Stored items:
================================

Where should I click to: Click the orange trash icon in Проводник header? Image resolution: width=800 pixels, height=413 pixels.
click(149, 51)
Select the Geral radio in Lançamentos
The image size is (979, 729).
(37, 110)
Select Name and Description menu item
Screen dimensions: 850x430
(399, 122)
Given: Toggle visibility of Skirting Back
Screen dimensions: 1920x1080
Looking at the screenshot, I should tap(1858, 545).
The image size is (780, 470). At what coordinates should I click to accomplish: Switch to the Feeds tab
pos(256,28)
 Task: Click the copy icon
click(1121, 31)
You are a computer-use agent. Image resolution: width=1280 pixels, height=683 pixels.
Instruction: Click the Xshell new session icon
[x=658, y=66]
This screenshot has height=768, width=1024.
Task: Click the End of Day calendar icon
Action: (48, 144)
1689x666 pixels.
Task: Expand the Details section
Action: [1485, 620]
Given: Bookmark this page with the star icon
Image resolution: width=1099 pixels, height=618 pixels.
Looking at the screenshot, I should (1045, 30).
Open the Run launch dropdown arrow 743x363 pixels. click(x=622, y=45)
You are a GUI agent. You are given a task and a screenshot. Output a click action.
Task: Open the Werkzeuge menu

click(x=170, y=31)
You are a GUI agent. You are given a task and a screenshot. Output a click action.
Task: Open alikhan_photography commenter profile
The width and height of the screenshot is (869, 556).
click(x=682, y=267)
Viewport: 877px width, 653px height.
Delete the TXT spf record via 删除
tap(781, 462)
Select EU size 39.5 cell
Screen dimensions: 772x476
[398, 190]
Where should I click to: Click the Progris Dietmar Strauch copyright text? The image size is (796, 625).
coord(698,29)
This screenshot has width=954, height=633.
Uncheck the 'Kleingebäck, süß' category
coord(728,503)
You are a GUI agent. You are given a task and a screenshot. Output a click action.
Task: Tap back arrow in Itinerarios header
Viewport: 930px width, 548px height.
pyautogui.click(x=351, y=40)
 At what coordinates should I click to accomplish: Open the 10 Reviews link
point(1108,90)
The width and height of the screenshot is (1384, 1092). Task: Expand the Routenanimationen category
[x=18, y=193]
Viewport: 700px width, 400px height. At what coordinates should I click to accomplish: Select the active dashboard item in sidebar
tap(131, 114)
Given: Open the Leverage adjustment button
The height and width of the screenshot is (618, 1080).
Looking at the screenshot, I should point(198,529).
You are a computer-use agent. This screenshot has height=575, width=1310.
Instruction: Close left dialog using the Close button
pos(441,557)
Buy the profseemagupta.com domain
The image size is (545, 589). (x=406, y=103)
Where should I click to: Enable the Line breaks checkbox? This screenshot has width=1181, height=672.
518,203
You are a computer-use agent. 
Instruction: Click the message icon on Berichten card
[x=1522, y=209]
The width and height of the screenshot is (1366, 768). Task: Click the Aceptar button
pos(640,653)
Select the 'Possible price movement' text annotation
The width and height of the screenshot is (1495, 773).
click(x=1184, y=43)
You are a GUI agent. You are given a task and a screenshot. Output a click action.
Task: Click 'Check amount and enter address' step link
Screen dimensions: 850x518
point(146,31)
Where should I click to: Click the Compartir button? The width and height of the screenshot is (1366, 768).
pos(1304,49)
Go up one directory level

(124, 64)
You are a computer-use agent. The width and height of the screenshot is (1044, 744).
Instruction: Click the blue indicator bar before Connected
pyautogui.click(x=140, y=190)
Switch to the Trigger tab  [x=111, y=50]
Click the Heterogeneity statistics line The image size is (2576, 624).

================================

• Exercise requirements
Exactly as they appear above, give the entries again.

• Problem solution
Where should I click to: Click the orange trash icon in Проводник header? Image resolution: width=800 pixels, height=413 pixels.
click(149, 51)
Select the Geral radio in Lançamentos
The image size is (979, 729).
(37, 110)
Select Name and Description menu item
Screen dimensions: 850x430
(399, 122)
Given: Toggle visibility of Skirting Back
Screen dimensions: 1920x1080
Looking at the screenshot, I should tap(1858, 545).
The image size is (780, 470). At what coordinates should I click to accomplish: Switch to the Feeds tab
pos(256,28)
 Task: Click the copy icon
click(1121, 31)
You are a computer-use agent. Image resolution: width=1280 pixels, height=683 pixels.
Instruction: Click the Xshell new session icon
[x=658, y=66]
This screenshot has height=768, width=1024.
Task: Click the End of Day calendar icon
Action: (48, 144)
1689x666 pixels.
Task: Expand the Details section
Action: [1485, 620]
Given: Bookmark this page with the star icon
Image resolution: width=1099 pixels, height=618 pixels.
Looking at the screenshot, I should (1045, 30).
Open the Run launch dropdown arrow 743x363 pixels. click(x=622, y=45)
You are a GUI agent. You are given a task and a screenshot. Output a click action.
Task: Open the Werkzeuge menu

click(x=170, y=31)
You are a GUI agent. You are given a task and a screenshot. Output a click action.
Task: Open alikhan_photography commenter profile
The width and height of the screenshot is (869, 556).
click(x=682, y=267)
Viewport: 877px width, 653px height.
Delete the TXT spf record via 删除
tap(781, 462)
Select EU size 39.5 cell
Screen dimensions: 772x476
[398, 190]
Where should I click to: Click the Progris Dietmar Strauch copyright text? The image size is (796, 625).
coord(698,29)
This screenshot has width=954, height=633.
Uncheck the 'Kleingebäck, süß' category
coord(728,503)
You are a GUI agent. You are given a task and a screenshot. Output a click action.
Task: Tap back arrow in Itinerarios header
Viewport: 930px width, 548px height.
pyautogui.click(x=351, y=40)
 At what coordinates should I click to accomplish: Open the 10 Reviews link
point(1108,90)
The width and height of the screenshot is (1384, 1092). Task: Expand the Routenanimationen category
[x=18, y=193]
Viewport: 700px width, 400px height. At what coordinates should I click to accomplish: Select the active dashboard item in sidebar
tap(131, 114)
Given: Open the Leverage adjustment button
The height and width of the screenshot is (618, 1080).
Looking at the screenshot, I should point(198,529).
You are a computer-use agent. This screenshot has height=575, width=1310.
Instruction: Close left dialog using the Close button
pos(441,557)
Buy the profseemagupta.com domain
The image size is (545, 589). (x=406, y=103)
Where should I click to: Enable the Line breaks checkbox? This screenshot has width=1181, height=672.
518,203
You are a computer-use agent. 
Instruction: Click the message icon on Berichten card
[x=1522, y=209]
The width and height of the screenshot is (1366, 768). Task: Click the Aceptar button
pos(640,653)
Select the 'Possible price movement' text annotation
The width and height of the screenshot is (1495, 773).
click(x=1184, y=43)
You are a GUI agent. You are given a task and a screenshot. Output a click action.
Task: Click 'Check amount and enter address' step link
Screen dimensions: 850x518
point(146,31)
Where should I click to: Click the Compartir button? The width and height of the screenshot is (1366, 768).
pos(1304,49)
Go up one directory level

(124, 64)
You are a computer-use agent. The width and height of the screenshot is (1044, 744).
Instruction: Click the blue indicator bar before Connected
pyautogui.click(x=140, y=190)
Switch to the Trigger tab  [x=111, y=50]
Click the Heterogeneity statistics line The image size is (2576, 624).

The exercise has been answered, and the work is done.